Prowinter 2026 fa da palcoscenico al debutto della nuova generazione di sci Rossignol HERO, una gamma completamente rinnovata che segna un passaggio chiave nella storia racing del marchio francese. In occasione della fiera di Bolzano, Rossignol ha presentato ufficialmente una linea che evolve sia nel design, sia nella sostanza tecnica, cavalcando l'onda di un nuovo claim: Hero - For the Love of Race.
Mercoledì 14 Gennaio, 08:42
Il nuovo motto è un manifesto che celebra l’amore per l’agonismo, il sacrificio e la ricerca della massima performance. Un concetto che prende forma anche nell’immagine, con una grafica completamente ridisegnata, dominata dal rosso iconico Rossignol, e che trova la sua massima espressione nel legame con Federica Brignone, testimonial della gamma e punto di riferimento assoluto dello sci alpino mondiale.
Durante l’incontro a Prowinter, Simone Mancini, responsabile marketing Rossignol, ha sottolineato come questa nuova linea HERO accompagnerà gli atleti del brand anche verso l’appuntamento più atteso: le Olimpiadi invernali del 2026. Un progetto che affonda le radici direttamente nel mondo racing, ma con uno sguardo attento anche allo sciatore evoluto che cerca prestazioni elevate senza rinunciare alla facilità di utilizzo.
POWER TIP: una spatola che legge la pressione
La prima novità tecnica presentata da Massimo Ramella si chiama POWER TIP. Rossignol introduce una nuova concezione di spatola, collegata direttamente all’anima dello sci tramite un link strutturale in Titanal presente sulla superficie. Questa soluzione, abbinata a un nuovo rocker in punta, permette allo sci di reagire in modo progressivo alle pressioni esercitate dallo sciatore.

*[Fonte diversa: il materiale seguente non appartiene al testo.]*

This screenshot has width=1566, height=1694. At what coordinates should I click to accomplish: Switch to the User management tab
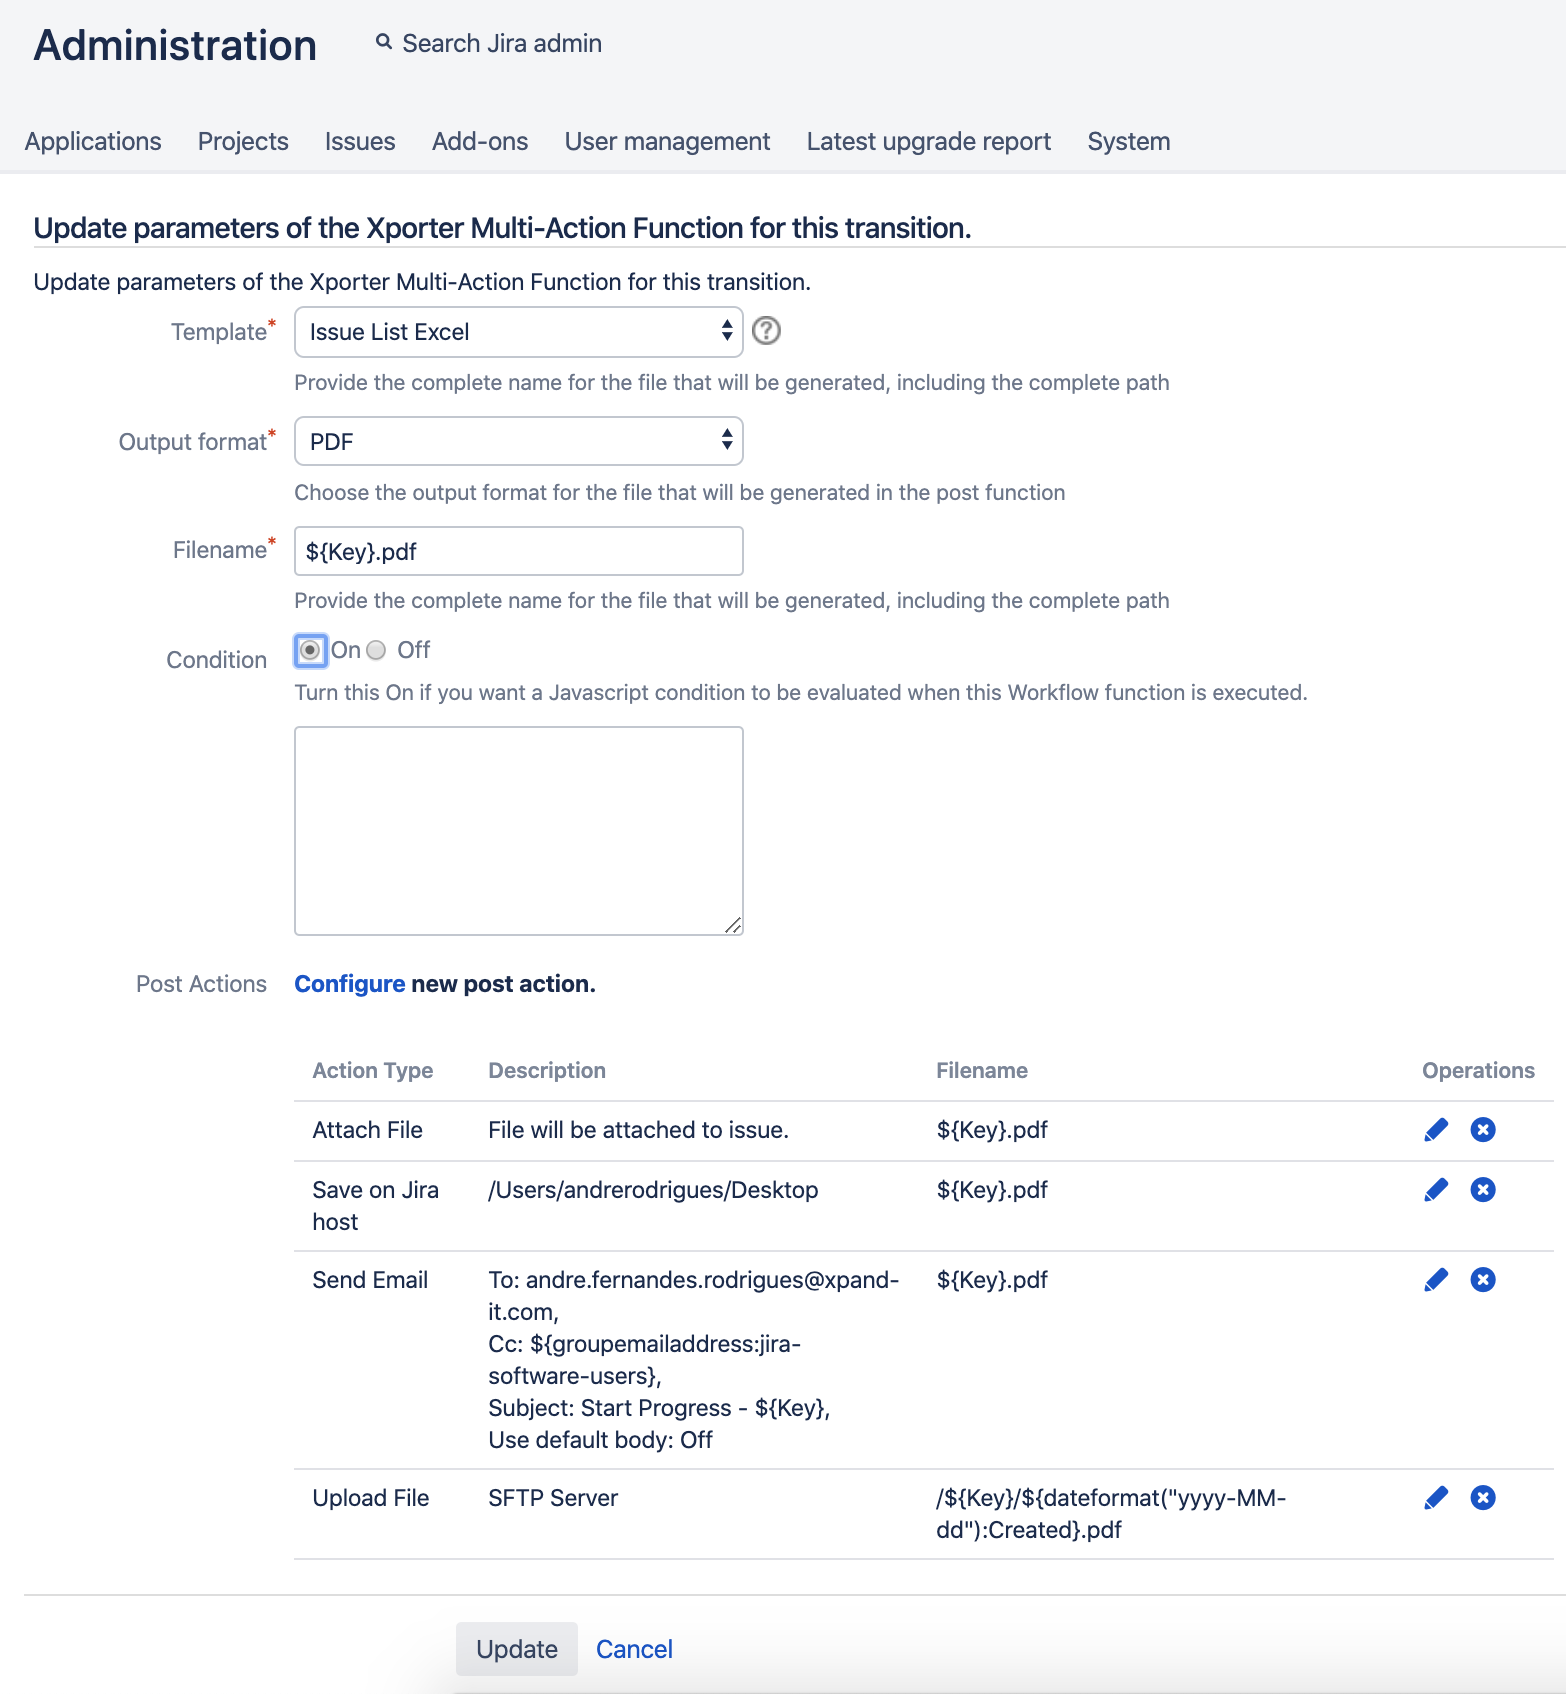click(x=667, y=142)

Il risultato è una gestione della curva più versatile: con carichi leggeri lo sci tende ad allargare il raggio e ad appoggiarsi in modo più morbido, mentre aumentando la pressione la spatola diventa più incisiva, consentendo ingressi di curva più chiusi e precisi. Una tecnologia che migliora sensibilmente il controllo, soprattutto nelle fasi iniziali della curva.
PREDICTIVE SIDECUT: il raggio si adatta alla curva
Direttamente derivata dagli sci da Coppa del Mondo, la seconda innovazione chiave è la PREDICTIVE SIDECUT. Il concetto è quello di un raggio non più uniforme, ma variabile lungo tutta la lunghezza dello sci. L’ingresso di curva è caratterizzato da un raggio leggermente più stretto, che si allunga progressivamente nella parte centrale per poi richiudersi in uscita.
Questa geometria consente una transizione estremamente fluida da una curva all’altra, rendendo lo sci più dolce nei cambi di spigolo e più stabile nella conduzione, senza perdere precisione né reattività. Una soluzione che migliora la continuità dell’azione e aumenta la sensazione di armonia sulla neve.
Prestazioni racing, anima accessibile
Nonostante il chiaro DNA agonistico, i nuovi Rossignol HERO mantengono una delle caratteristiche storiche del brand: l’equilibrio tra prestazioni elevate e facilità di utilizzo.